DO THIS:
Rewrite everything in the listing from the line containing "Where should I" down to the line containing "Action: pos(32,418)", changing "switch" to "slider" and keeping all else the same. Omit the pictures.

SUPPLIED RECORDS:
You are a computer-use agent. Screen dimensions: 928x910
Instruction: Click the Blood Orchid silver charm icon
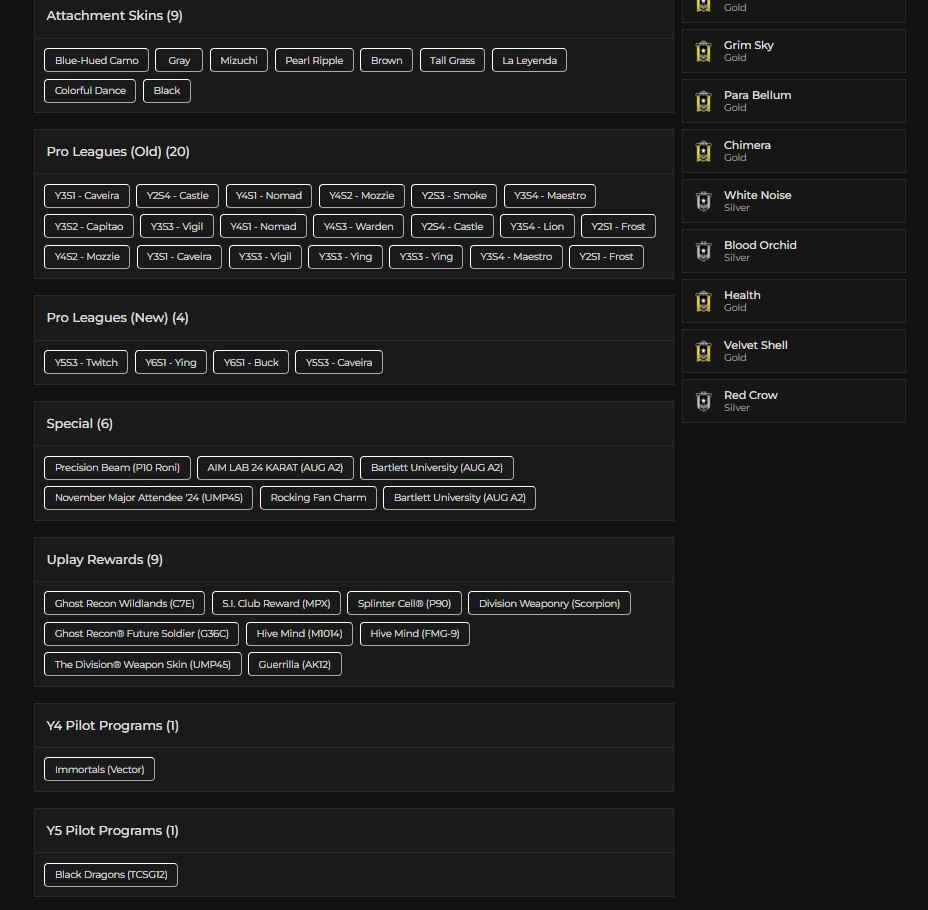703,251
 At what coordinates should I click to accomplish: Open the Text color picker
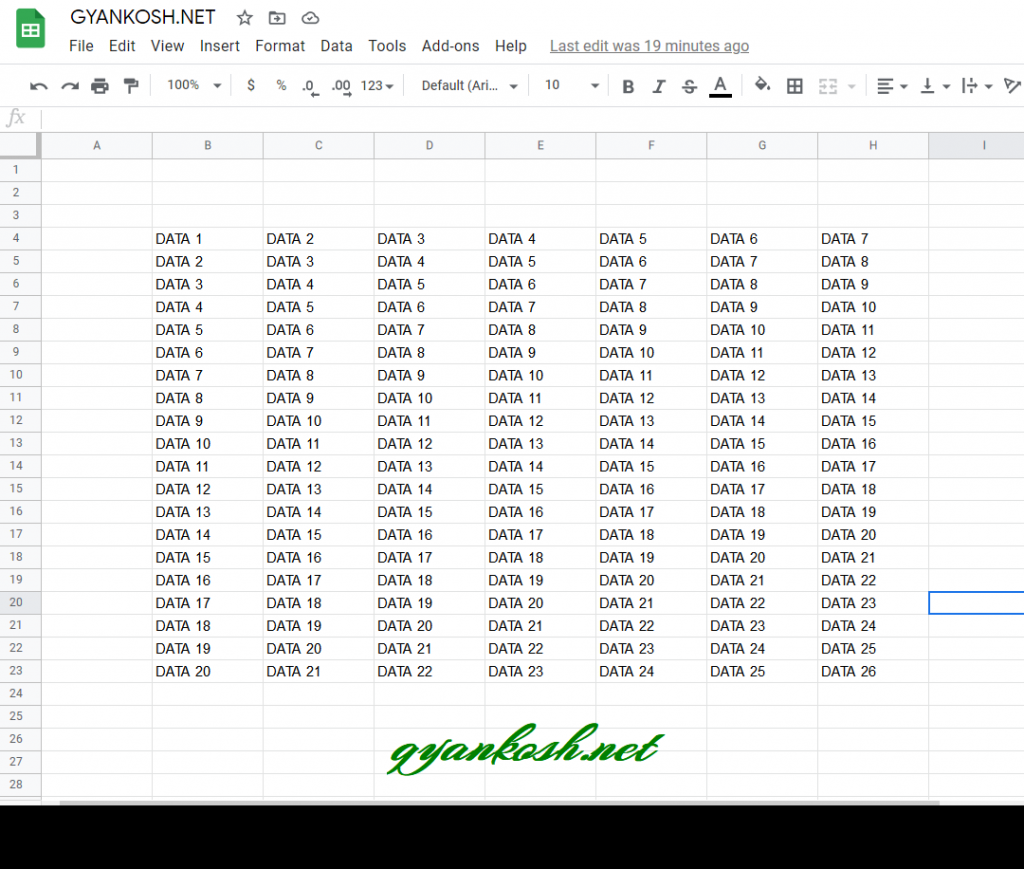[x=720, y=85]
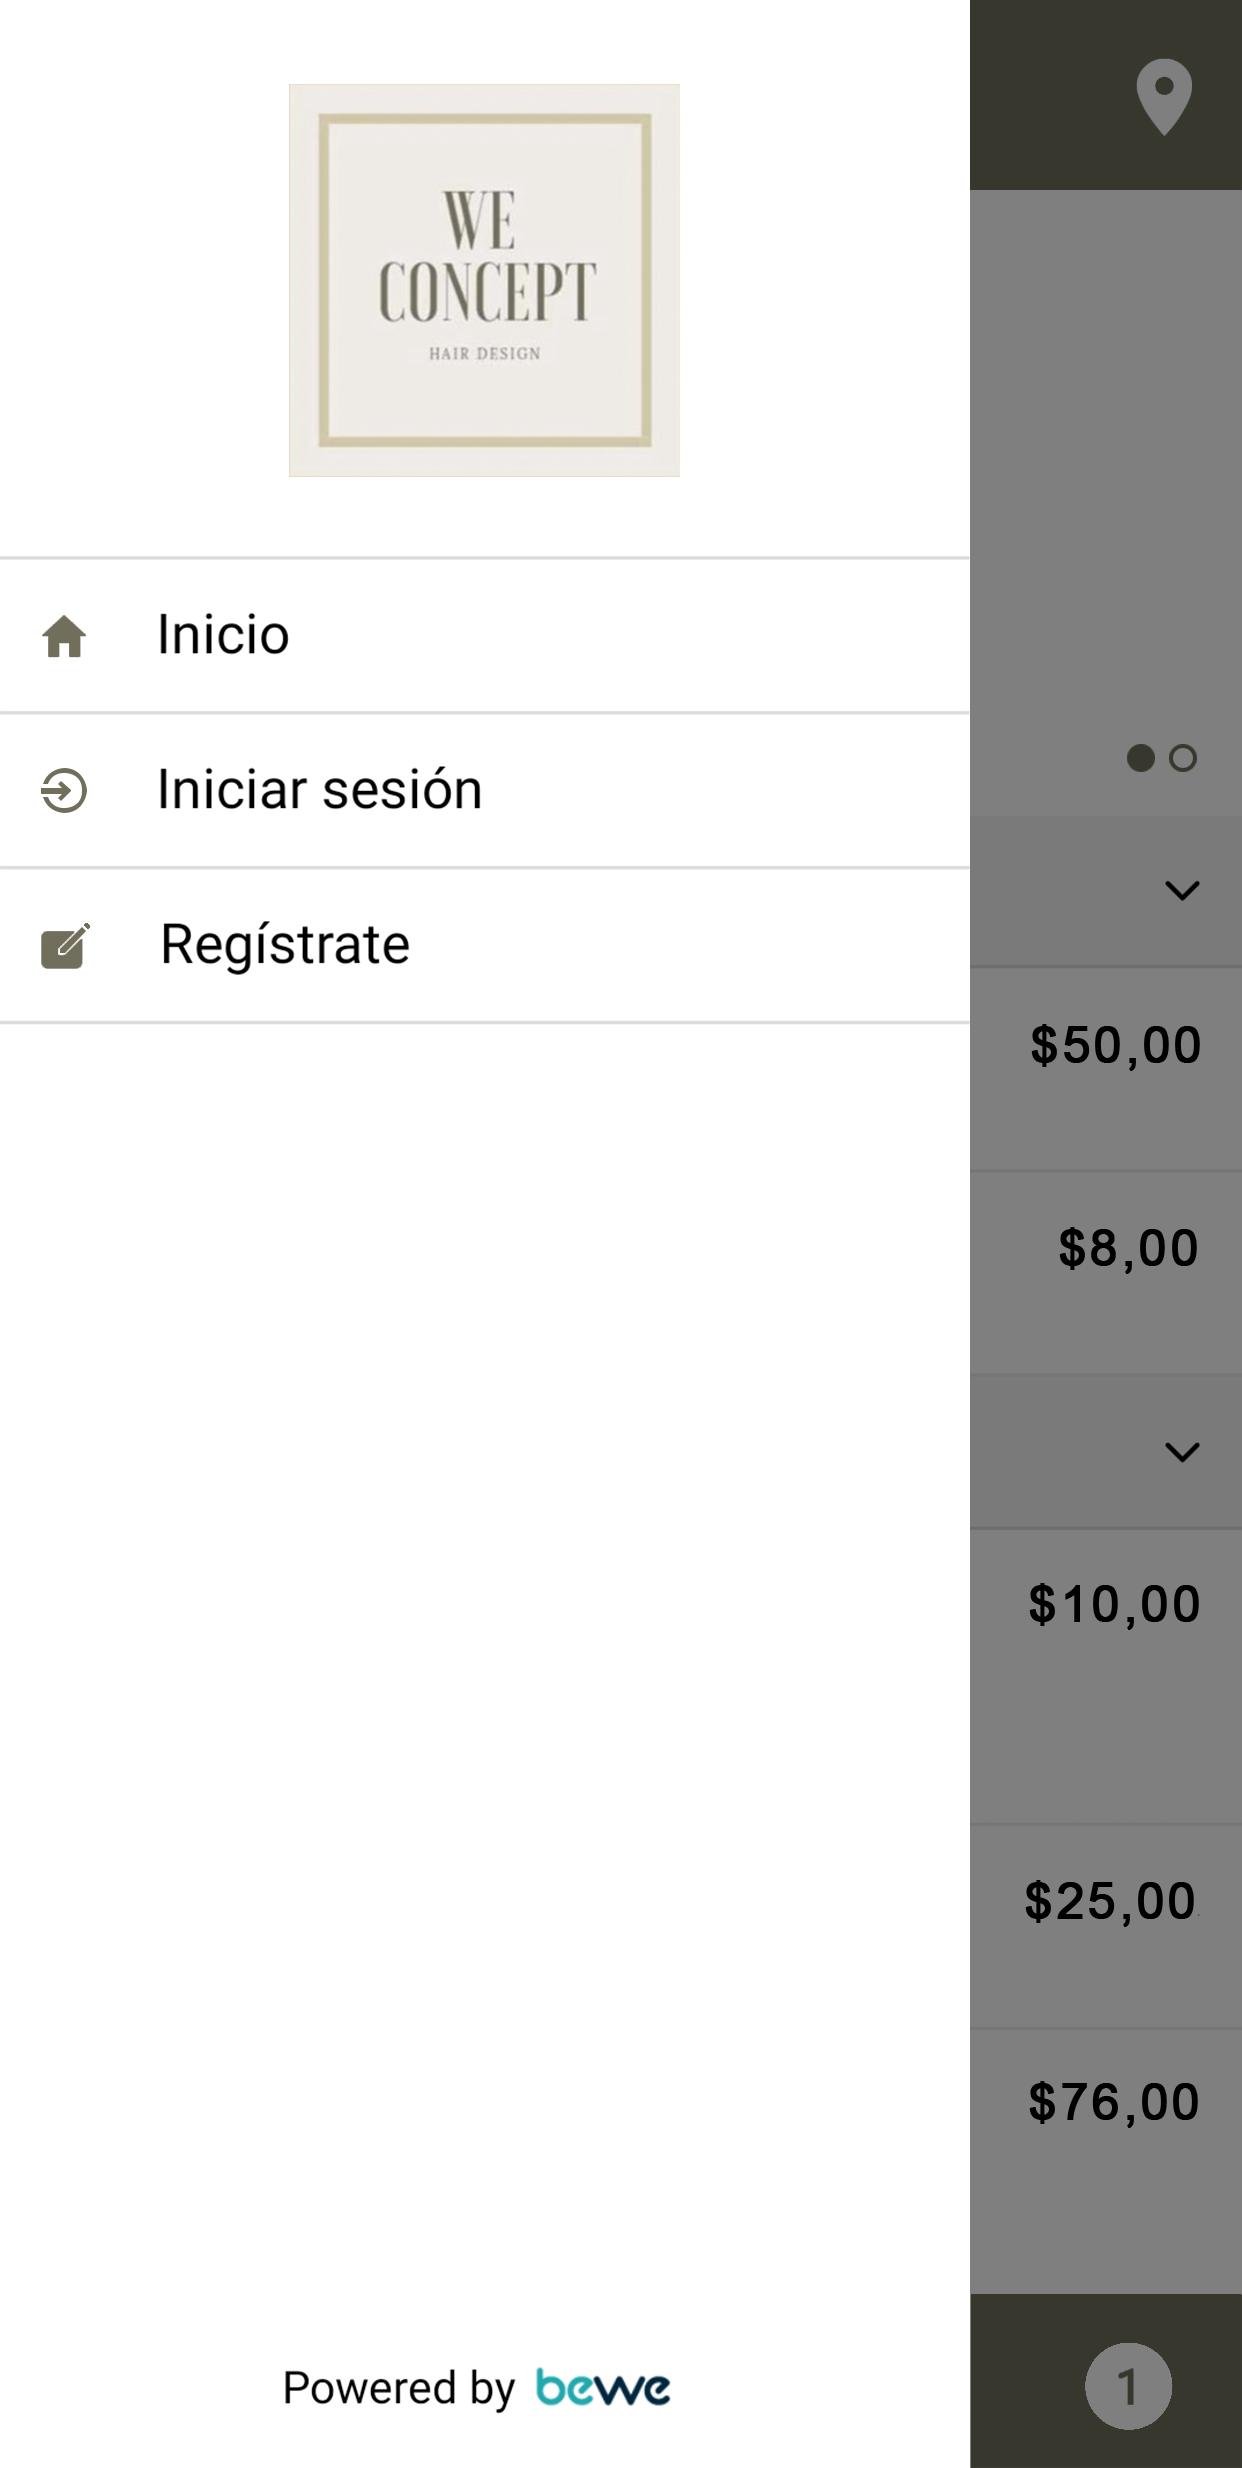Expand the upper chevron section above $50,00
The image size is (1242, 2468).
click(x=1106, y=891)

...

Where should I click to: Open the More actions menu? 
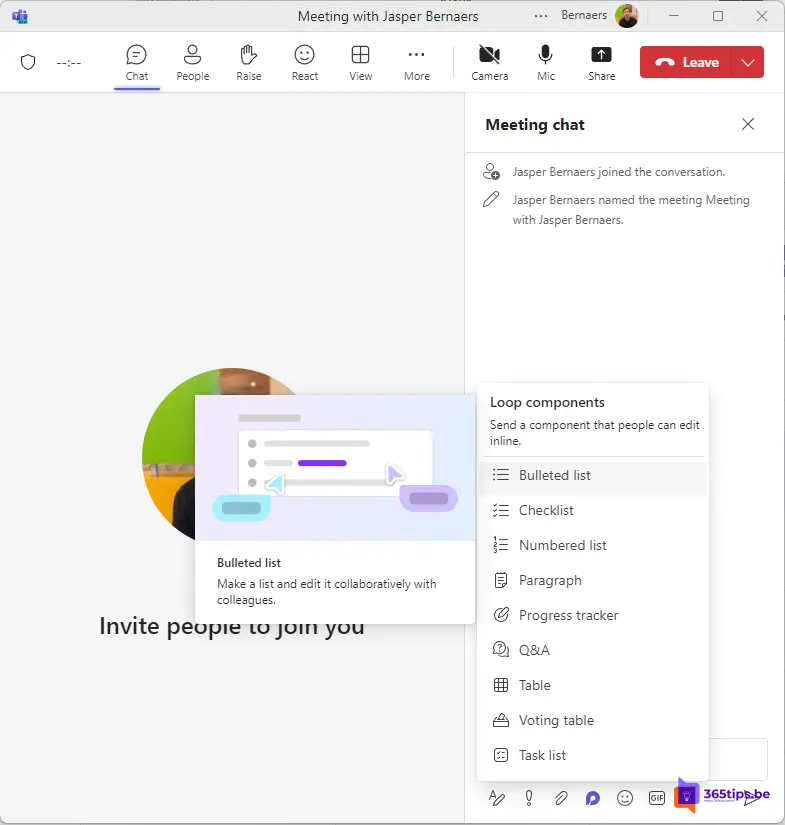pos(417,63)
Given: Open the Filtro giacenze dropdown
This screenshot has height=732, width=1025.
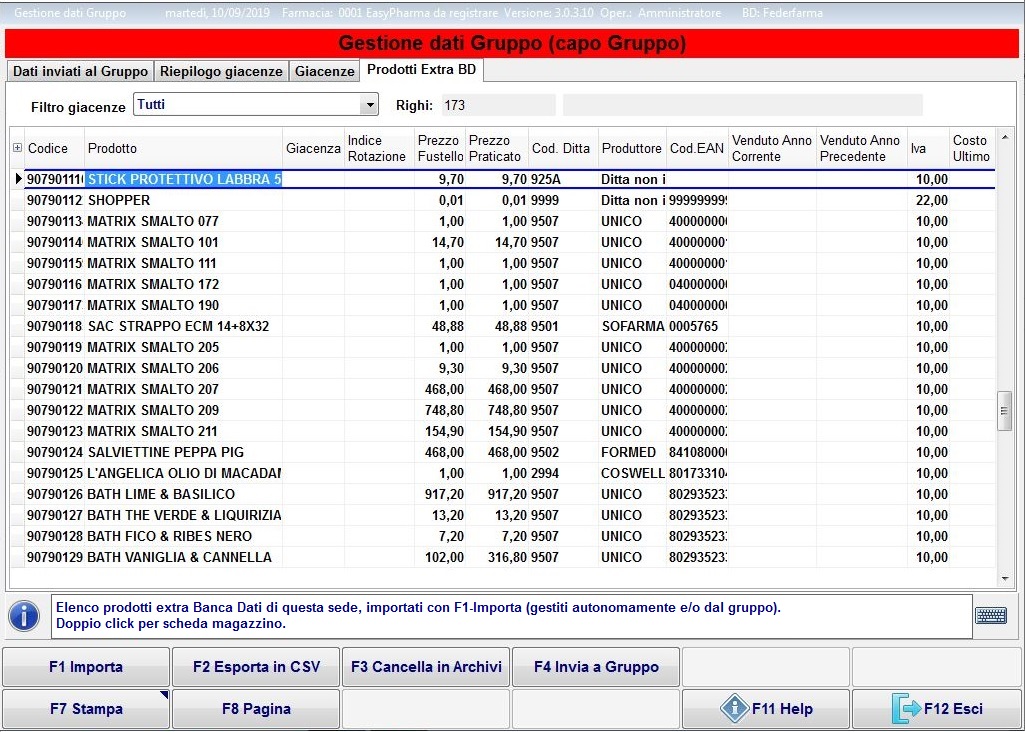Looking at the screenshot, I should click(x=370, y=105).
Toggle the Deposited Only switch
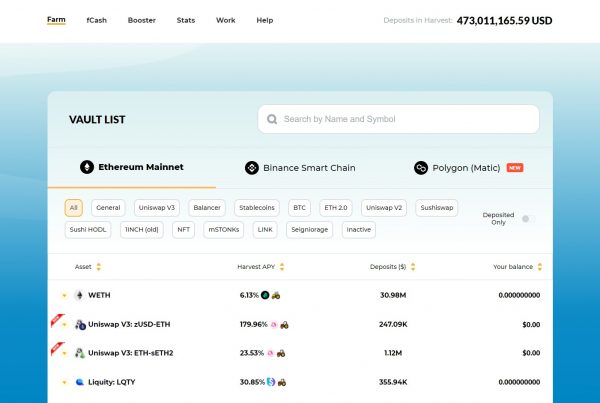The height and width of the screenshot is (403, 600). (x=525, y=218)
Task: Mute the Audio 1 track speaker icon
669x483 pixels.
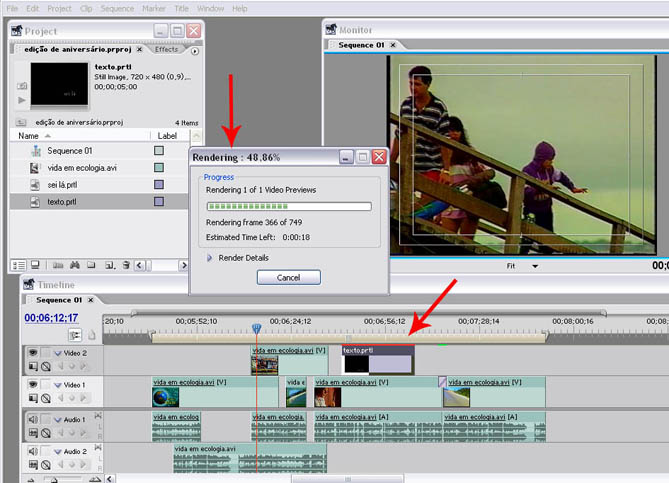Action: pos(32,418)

* * *

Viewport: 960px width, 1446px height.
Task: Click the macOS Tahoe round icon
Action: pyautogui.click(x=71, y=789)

WRITTEN ANSWER:
Where should I click to: Open the More actions menu? 
pos(417,63)
Given: Open the Filtro giacenze dropdown
This screenshot has height=732, width=1025.
Looking at the screenshot, I should click(x=370, y=105).
Toggle the Deposited Only slider
The height and width of the screenshot is (403, 600). (x=525, y=218)
Task: Mute the Audio 1 track speaker icon
669x483 pixels.
Action: pos(32,418)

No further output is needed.